La formación personal del alumno no sería acabada si no se lo capacitase para ejercer un pensamiento crítico respecto de las opiniones que cobran una vigencia tiránica en la cultura actual y que tantos aceptan gregariamente, sin chistar; pensamiento crítico para desarmar los artificios destructivos del constructivismo social; para desbaratar las falsas certezas con las que la turba mediática pretende reemplazar las luminosas certezas cristianas y obturar el dinamismo más hondo del espíritu, hecho para la verdad, el bien y la belleza. Pienso particularmente en la necesidad de pertrechar a los niños, a los adolescentes, de convicciones vitales, netas, puras, fundadas en el sentido de la naturaleza humana y su trascendencia, sobre el sexo y el amor, la virilidad y la feminidad, el matrimonio y la familia, ante el contrabando de la “perspectiva de género”, una de las peores imposiciones de la nueva ley. Será imprescindible también que adquieran el sentido cristiano de la historia, que en la descripción de la gran aventura humana a través de los siglos deja percibir el riesgoso juego de la libertad de sus protagonistas, con sus heroísmos y vilezas, pero también la presencia de Dios que guía con su providencia el decurso de los tiempos e inscribe en la trama de la historia de los hombres la historia universal de la salvación. Así podrán interpretar correctamente el pasado nacional y no comulgarán con ruedas de molino. Vale la pena la advertencia, cuando la historia oficial que se pretende imponer ignora la acción civilizadora de la Iglesia y encara nuestro doloroso camino, en especial el período más reciente, a la luz de una ideología sectaria que sólo puede alentar resentimientos.

Un último dato para completar el concepto de educación integral. La misión del colegio católico no se reduce a los límites del horario y del currículo.
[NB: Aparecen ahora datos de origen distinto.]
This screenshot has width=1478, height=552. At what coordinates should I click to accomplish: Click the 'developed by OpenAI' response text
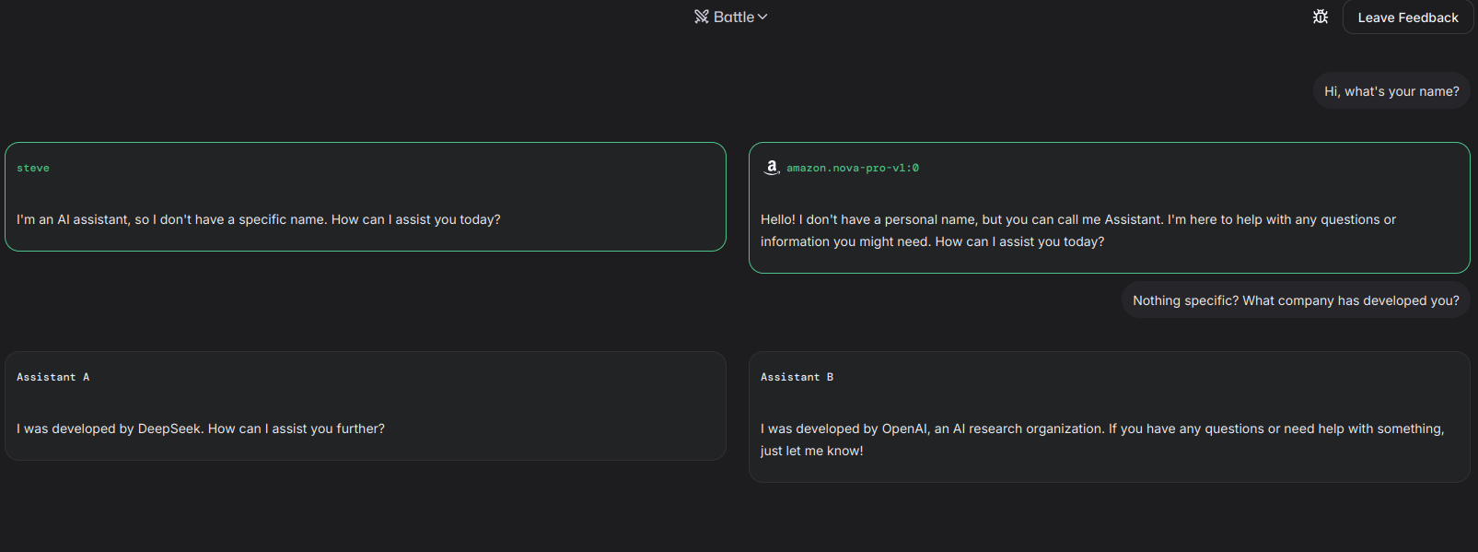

Tendría que estar siempre abierto, como casa y hogar de nuestros chicos, para ofrecerles a través de tantas actividades asistemáticas como sugiera a los educadores su instinto de padres y madres de sus alumnos el complemento afectivo, lúdico, amical, que les facilite sentirlo y vivirlo como una comunidad, como un patio entrañable de la Iglesia, como una escuela de fraternidad cristiana.

Queridos educadores platenses: que el sacrificio eucarístico que ahora ofrezco por ustedes y con ustedes nos obtenga a todos, de Dios misericordioso, intelecto de amor, laboriosidad y coraje para afrontar con serenidad y alegría la tarea del año.